Die Bundesstaatsanwaltschaft werde „wegen des Vorwurfs der Bildung von kartellartigen Vereinbarungen beim Handel nach der institutionellen Platzierung der Aktien im August 2015“ gegen zwei Unternehmen und mehrere Einzelpersonen Klage erheben.

Unter den Beschuldigten befinde sich der Schatzmeister der ANZ-Gruppe, Rick Moscati. „Wir glauben, dass sich ANZ und die verschiedenen Personen wissentlich am Fehlverhalten beteiligt haben“, so der ACCC-Chef.

Deutsche Bank und Citigroup Global Markets Australia, die gemeinsam mit JP Morgan ein Underwriter-Syndikat für die Platzierung gebildet hatten, weisen jegliches Fehlverhalten zurück.
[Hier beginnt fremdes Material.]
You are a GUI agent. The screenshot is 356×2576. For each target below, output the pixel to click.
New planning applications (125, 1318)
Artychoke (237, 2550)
Sie würden sich „energisch verteidigen“, hieß es in Sydney.

Ankündigung der Verbraucherschützer gilt als „außergewöhnlich“

Da es sich um ein laufendes Verfahren handelt, sind nur wenige Einzelheiten zu den Vorwürfen bekannt. Die Platzierung der ANZ-Aktien bei institutionellen Anlegern war eine direkte Folge der Forderung der australischen Bankenaufsicht an die Banken gewesen, den Finanzsektor krisensicher zu machen.

Jedes Institut müsse seinen „Kapitalpuffer“ ausbauen, um Australien einen „fraglos starken Bankensektor“ zu garantieren. 80.8 Millionen ANZ-Aktien wurden am 6. August 2015 institutionellen Anlegern angeboten - zu einem reduzierten Preis von 30.95 australischen Dollar pro Papier.
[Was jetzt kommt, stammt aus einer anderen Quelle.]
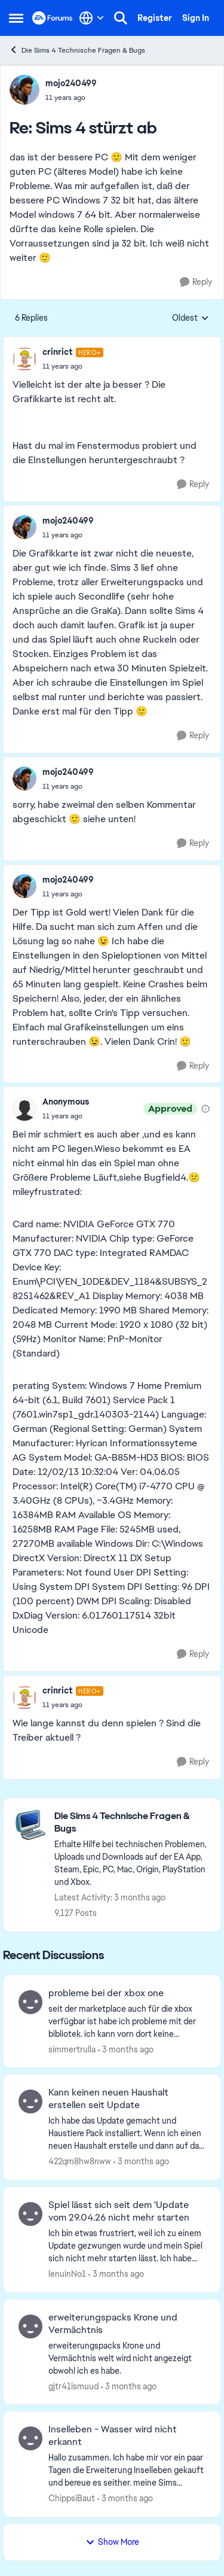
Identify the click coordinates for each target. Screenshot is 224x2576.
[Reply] (195, 282)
Das Syndikat aus Citigroup, Deutsche Bank und JP Morgan übernahm die Verantwortung für die nicht platzierten Aktien. Die australische Börsenaufsicht ASIC untersuchte später, ob eine am Folgetag gemachte Ankündigung hätte erwähnen müssen, dass 25,5 Millionen Aktien im Wert von rund 790 Millionen australischen Dollar nicht verkauft werden konnten – offenbar aufgrund mangelnden Interesses der Institutionen. Dies sei für andere Anleger marktrelevantes Wissen gewesen, so Kritiker.

Bankenexperten bezeichneten am Wochenende die Ankündigung von ACCC als „außergewöhnlich“, da Einzelpersonen strafrechtlich zur Verantwortung gezogen werden sollen, nicht nur die betroffenen Unternehmen. Laut dem australischen Kartellrecht drohen verurteilten Personen für jedes einzelne Vergehen bis zu 10 Jahre Haft und/oder eine Buße von bis zu 420.000 australischen Dollar.

Citigroup meinte am Wochenende, alle Angestellten hätten sich bei der Abwicklung des Geschäftes „integer“ verhalten. „Derartige technische Fragen“ müssten zwischen ACCC und den Banken durch „Gesetz oder Konsultation“ gelöst werden, kritisierte die Bank den Entscheid der Behörde.

Für australische Banken und andere Finanzinstitute kommen die Beschuldigungen zu einer besonders schwierigen Zeit. Eine schon Monate laufende Untersuchung bringt regelmäßig neue Beispiele von zum Teil eklatantem Fehlverhalten von Bankangestellten zu Tage, aber auch von Inkompetenz und mangelnder Aufsicht durch das Management selbst der größten australischen Institute. ANZ ist die kleinste unter den sogenannten „Big Four“ der australischen Bankenindustrie.